▶ [Task data]
^^^^^^^^^^^^^^^^
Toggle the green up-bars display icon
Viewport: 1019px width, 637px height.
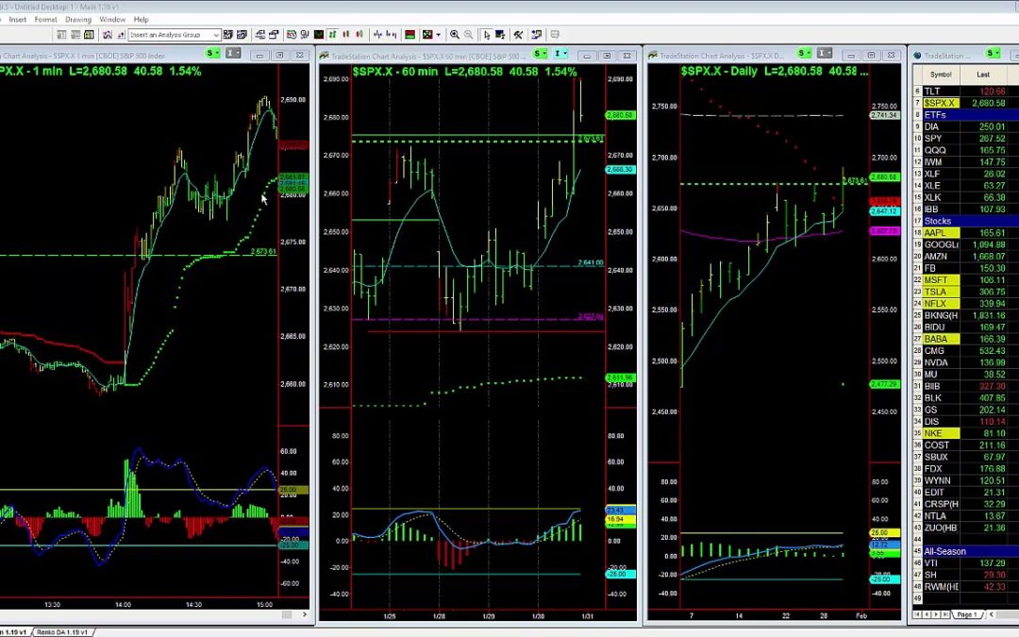click(332, 35)
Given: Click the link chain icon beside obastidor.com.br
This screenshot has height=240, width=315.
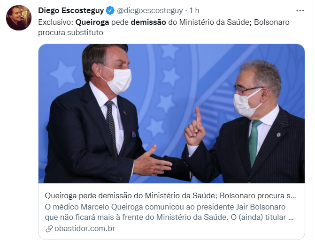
^^^^^^^^^^^^^^^^
Reproduce every record above exactly, omitting the pictures.

▶ [Your solution]
Toggle the green up-bars display icon
Viewport: 1019px width, 637px height.
click(332, 35)
Given: Click the link chain icon beside obastidor.com.br
This screenshot has height=240, width=315.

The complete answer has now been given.